Laurence des Cars est une jeune recrue conservatrice au musée d'Orsay en 1994 lorsqu'elle a un rêve : réunir deux grands peintres français, Édouard Manet et Edgar Degas, dans une même exposition. Leurs œuvres les plus importantes se trouvaient sur différents continents, et certaines n’ont jamais été prêtées, de sorte qu’aucun musée n’a jamais exploré leur amitié rivale.
Jusqu'à présent, c'est le cas. « Manet/Degas » ouvre ses portes au Metropolitan Museum of Art le 24 septembre après quatre mois d'exposition au musée d'Orsay à Paris, où il a attiré 670 000 visiteurs. La célèbre « Olympia » de Manet effectue son voyage inaugural aux États-Unis.

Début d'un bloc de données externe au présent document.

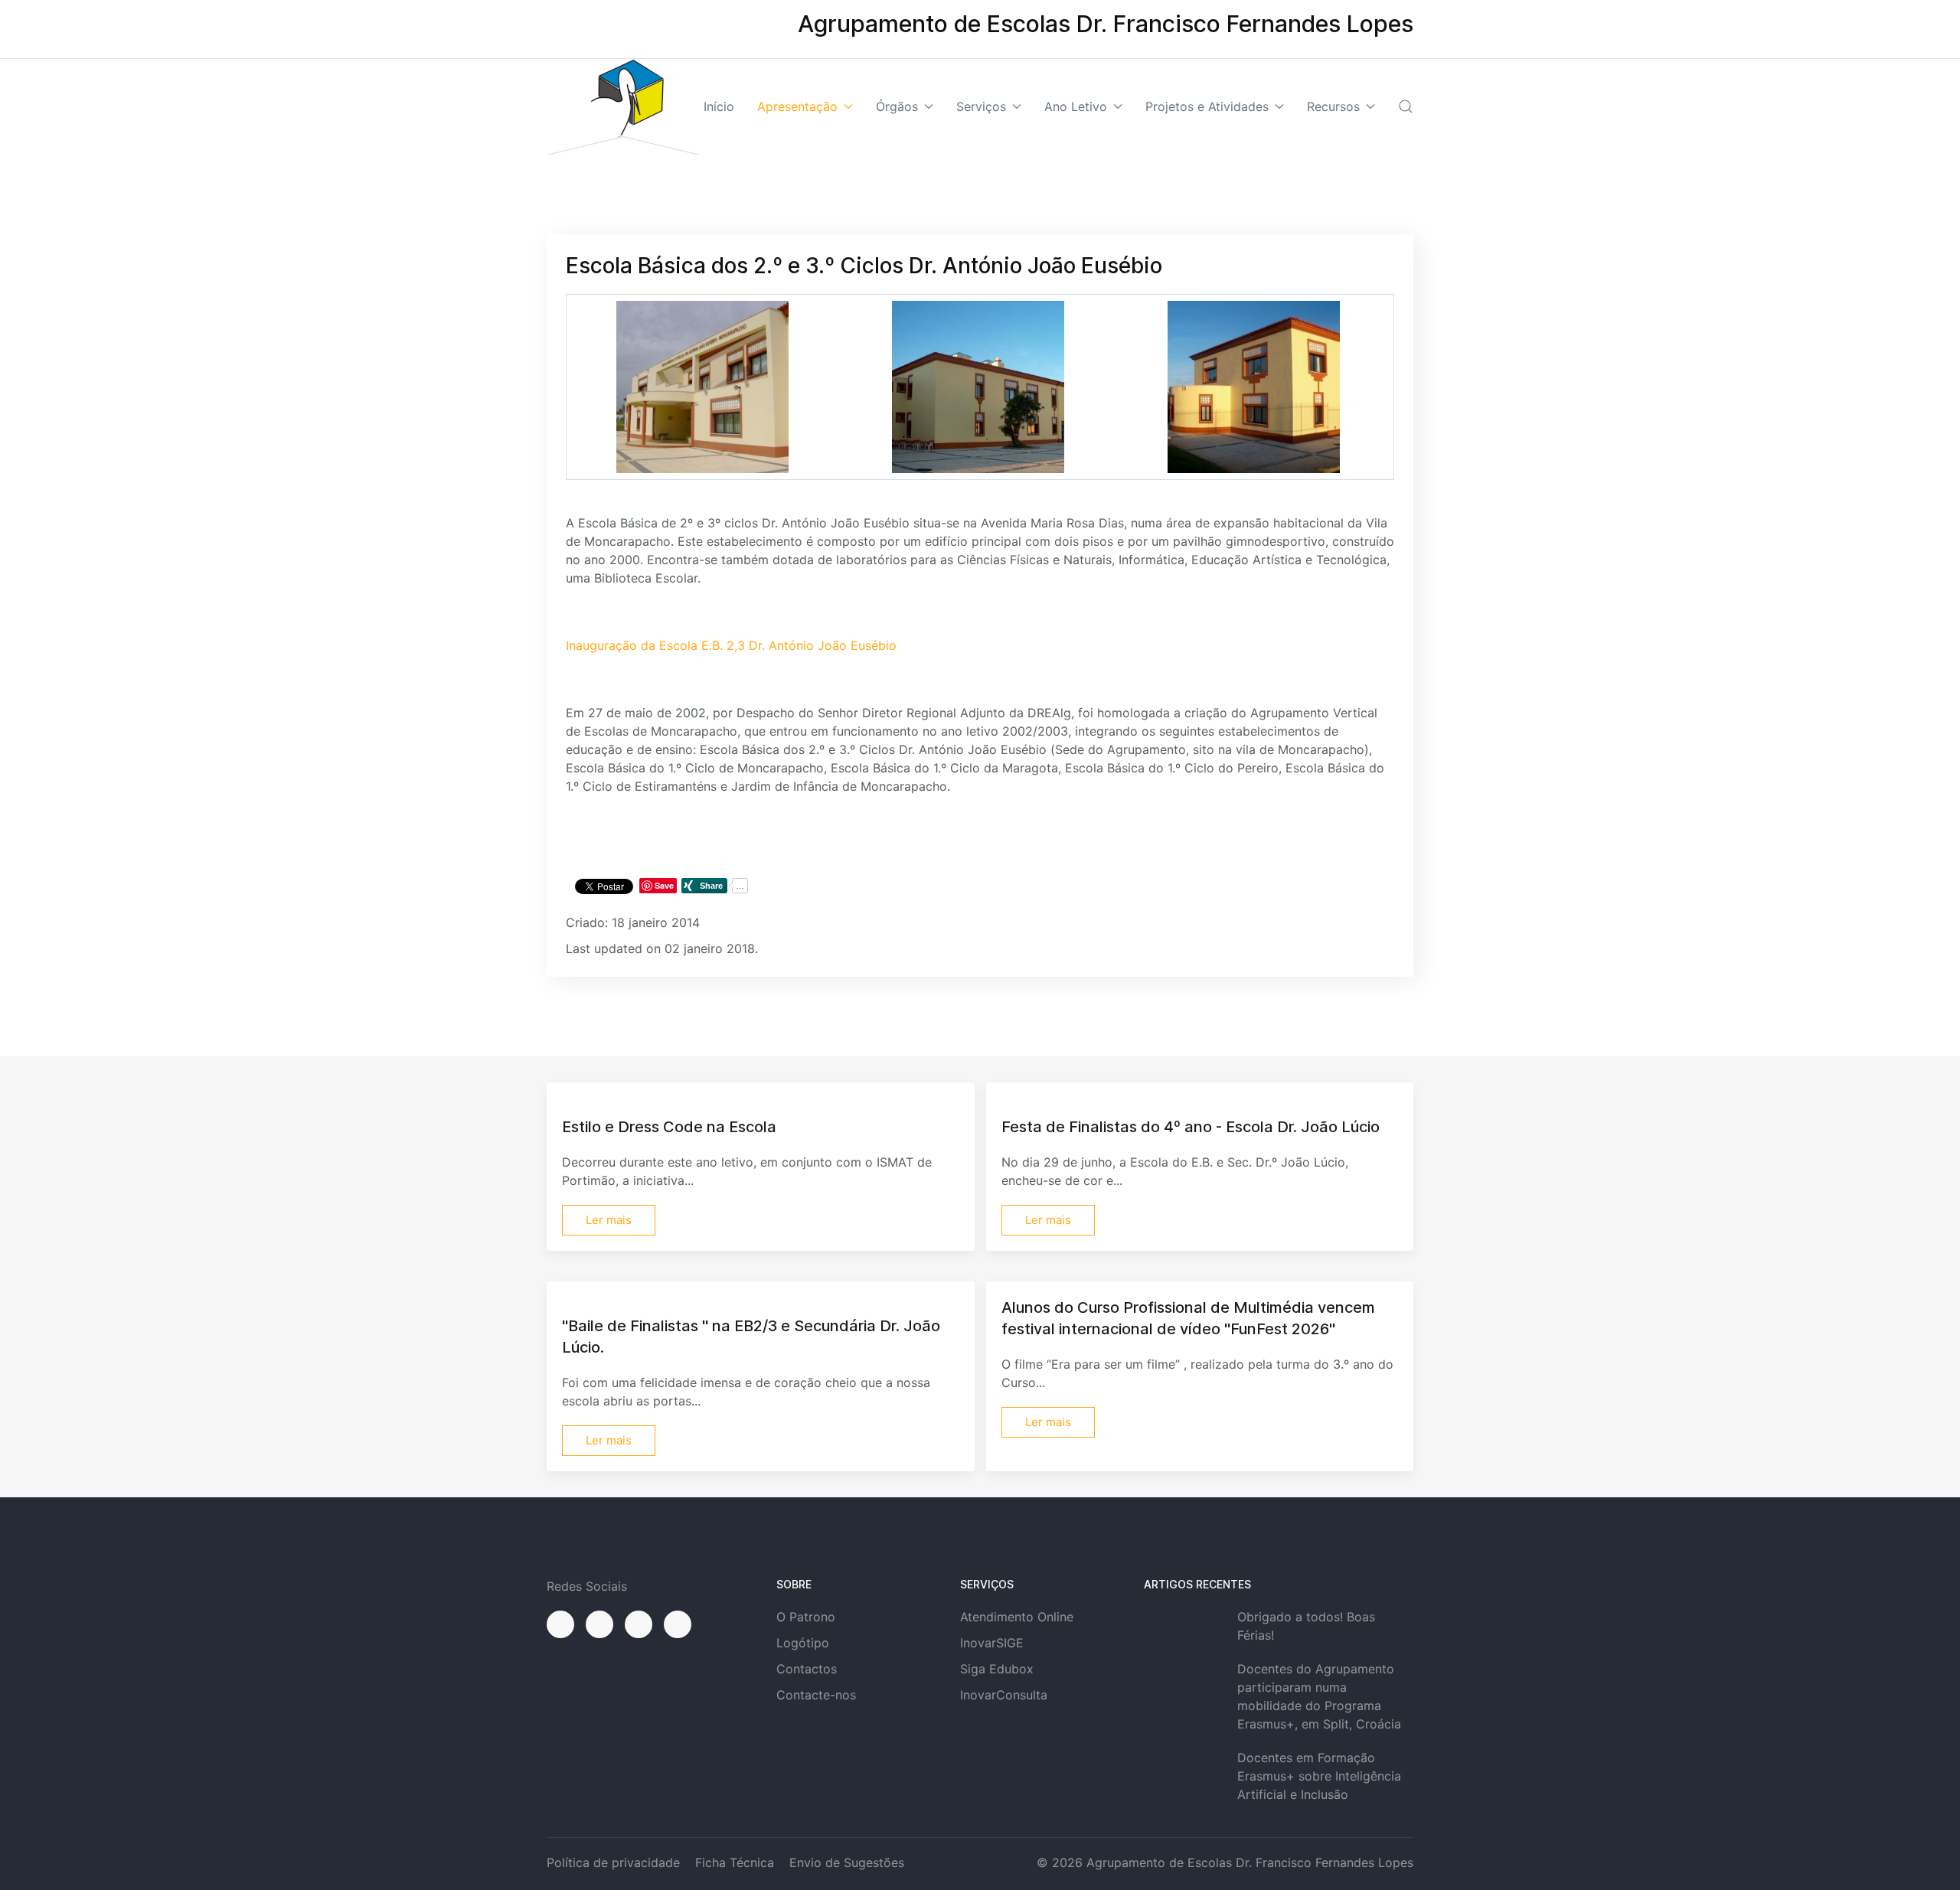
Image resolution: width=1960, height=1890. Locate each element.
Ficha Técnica (734, 1862)
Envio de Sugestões (846, 1862)
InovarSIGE (992, 1642)
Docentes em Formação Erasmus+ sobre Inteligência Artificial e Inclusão (1319, 1776)
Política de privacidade (613, 1862)
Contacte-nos (816, 1694)
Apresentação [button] (797, 106)
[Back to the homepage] (623, 107)
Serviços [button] (981, 106)
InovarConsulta (1003, 1694)
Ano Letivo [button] (1075, 106)
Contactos (806, 1668)
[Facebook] (560, 1624)
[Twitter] (638, 1624)
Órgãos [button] (897, 106)
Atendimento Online (1016, 1616)
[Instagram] (599, 1624)
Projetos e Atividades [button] (1207, 106)
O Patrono (805, 1616)
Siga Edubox (997, 1668)
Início (719, 106)
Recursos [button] (1333, 106)
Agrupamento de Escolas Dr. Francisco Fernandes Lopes (1249, 1862)
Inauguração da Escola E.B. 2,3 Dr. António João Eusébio (731, 645)
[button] (1405, 106)
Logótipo (802, 1642)
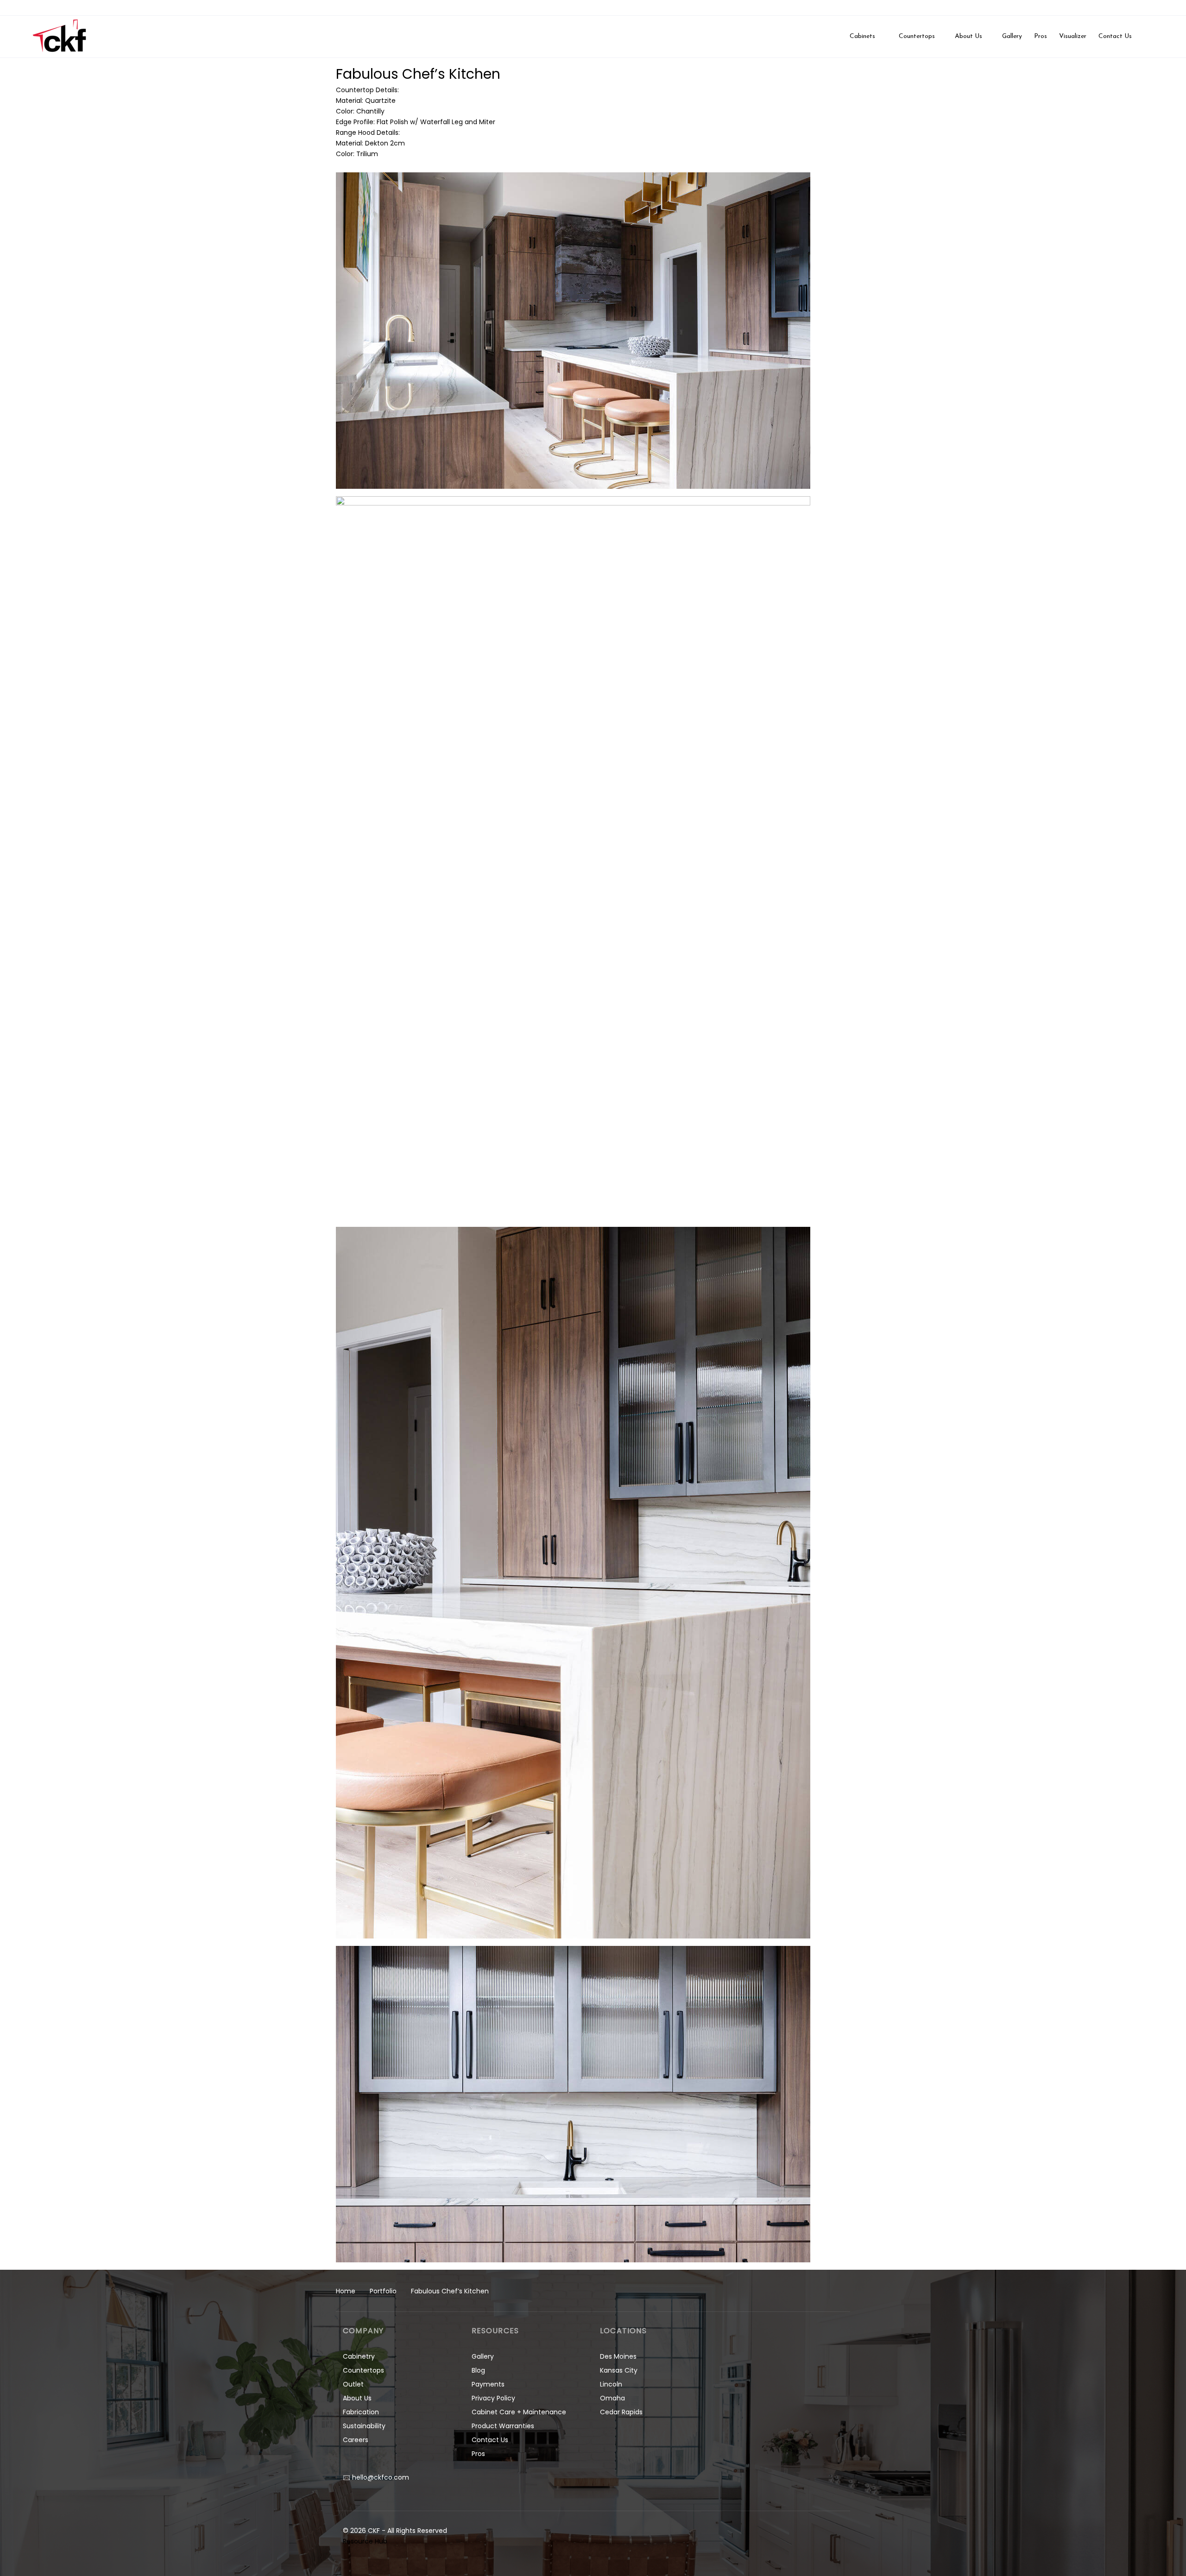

L’instigateur de l’exposition n’est autre que des Cars, qui est passé de conservateur d’Orsay à directeur du musée pendant quatre ans avant de prendre la direction du Louvre en 2021. Des Cars a commencé à inventer « Manet/Degas » alors qu’il était encore à Orsay. Lorsque Max Hollein est devenu directeur du Met en 2018, elle l’a persuadé de le coproduire avec elle, en utilisant des œuvres des deux musées pour rendre justice à ses sujets.
Des Cars est désormais confronté à un défi d’un tout autre ordre au Louvre, le plus grand musée du monde. L’ancien palais – résidence des rois de France jusqu’en 1682 – respire la grandeur et la majesté et constitue un bras de puissance douce de l’État français. Mais c’est aussi un musée du XXIe siècle qui se doit d’être pertinent et inclusif, et d’offrir à ses millions de visiteurs l’accès le plus large possible.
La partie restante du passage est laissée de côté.